Rhodesian Ridgebacks are dignified, athletic dogs whose expressive eyes always look deep in thought. Developed in Africa, this breed was used by lion hunting parties to track, corner, and hold lions. The breed is still used for hunting in some circles, but has come to be more of a family companion than anything else. As puppies they have energy to spare, but with proper exercise and training grow into quiet, dignified housemates. They are not for novice dog owners, as it takes a lot of time and energy to properly train this breed, but for those who are experienced and who are already committed to an active lifestyle, the Rhodesian Ridgeback can be an ideal family dog.
This breed needs a lot of vigorous exercise to maintain health, happiness and an even temperament. Rhodesian Ridgebacks have their roots in Africa, so they can withstand a lot of activity in very high temperatures without slowing down. They require several walks a day and plenty of time to run outdoors. They are athletic enough to jog or accompany bikers. The older they get, the less running they require, but they will always need daily activity. Without proper exercise, this breed can become anxious and destructive.
Hunters can use Rhodesian Ridgebacks in the field to track and point for small game, or to track and corner large game. Non-hunting families should enroll their Ridgebacks in organized activities like agility or lure coursing.
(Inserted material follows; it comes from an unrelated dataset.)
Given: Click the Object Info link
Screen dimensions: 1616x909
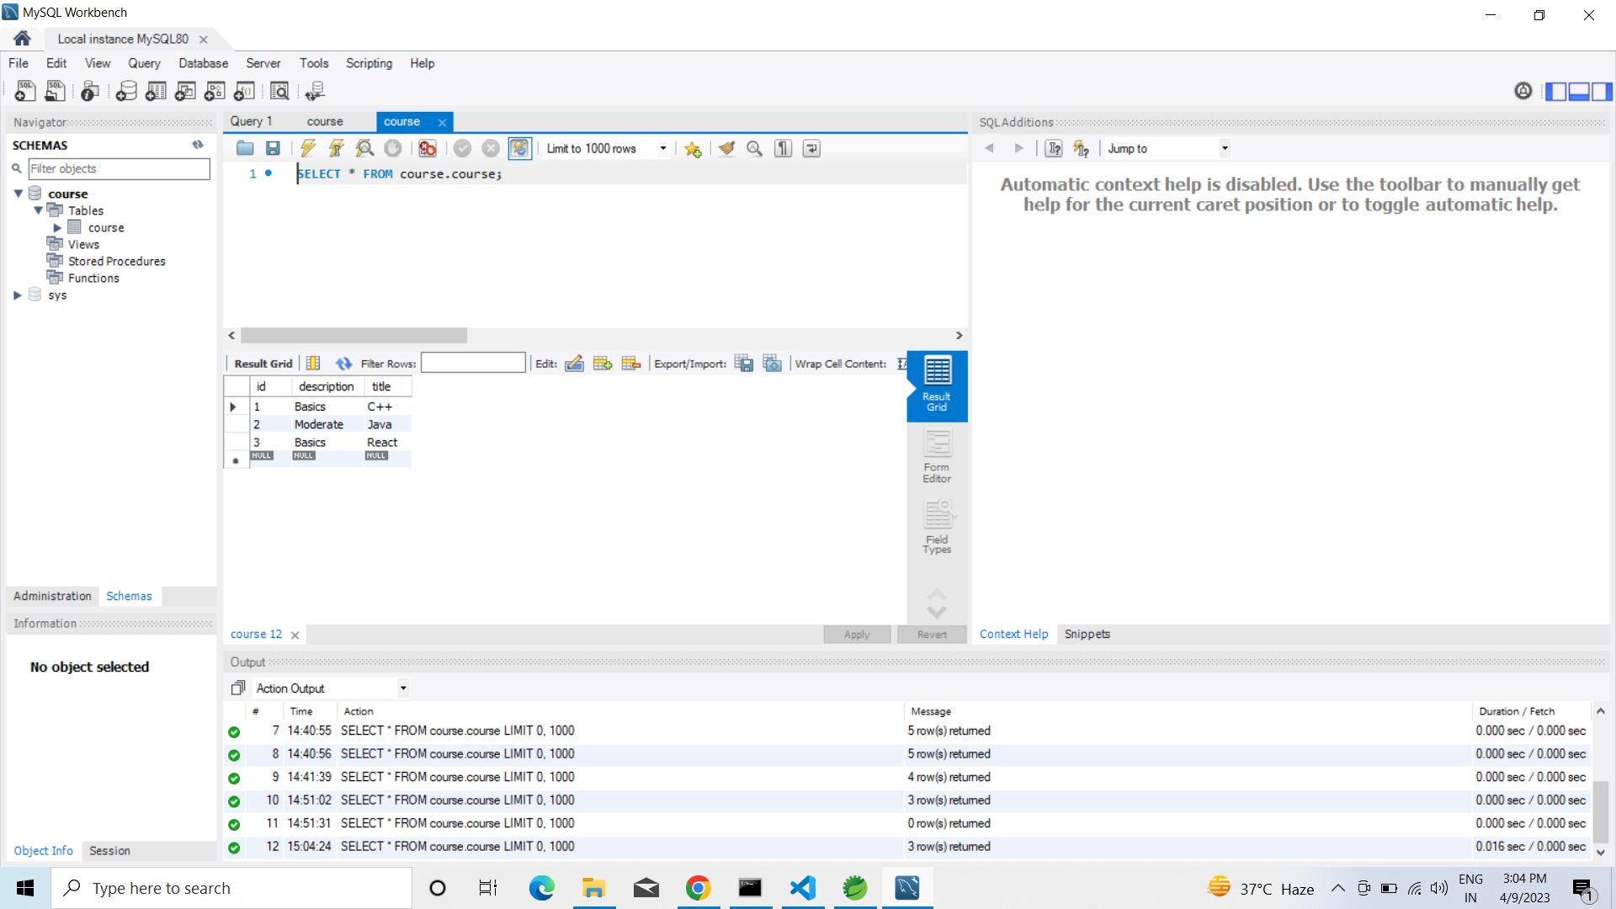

They make excellent hiking and camping companions, happy to engage in outdoor fun and will guard you faithfully while you picnic or sleep.
Training a Rhodesian Ridgeback can be a challenge. They are independent thinkers who also have a tendency to exhibit dominance. They need to be trained with firmness to establish leadership, but never harshness. Strong discipline will cause a Ridgeback to shut down and ignore you completely. 100% consistency is also crucial when training because Ridgebacks will constantly test boundaries, especially in adolescence, and if you bend the rules just once, he'll take that as an invitation to rule the house.
Rhodesian Ridgebacks are calm and easy going with their own family members, but are naturally wary of strangers. It is important to properly socialize your dog so that this natural wariness doesn't develop into aggression. Teaching your Ridgeback early on that guests are welcome will help him to be more welcoming later in life.
This breed is often aggressive toward other dogs and non-family pets. He may get along great with your cat, but should a neighbor's cat wander into his yard, he will chase it. Taking your Ridgeback to puppy school and the dog park to socialize him when he is young, can help stave off dog aggression.
Ridgebacks are prone to destructive chewing. This is almost always an indication that he is bored and not getting enough exercise. If your Ridgeback takes to chewing shoes or furniture, you will want to step up his daily routine, and when you leave the house, make sure he has plenty of his own toys and bones to chew on.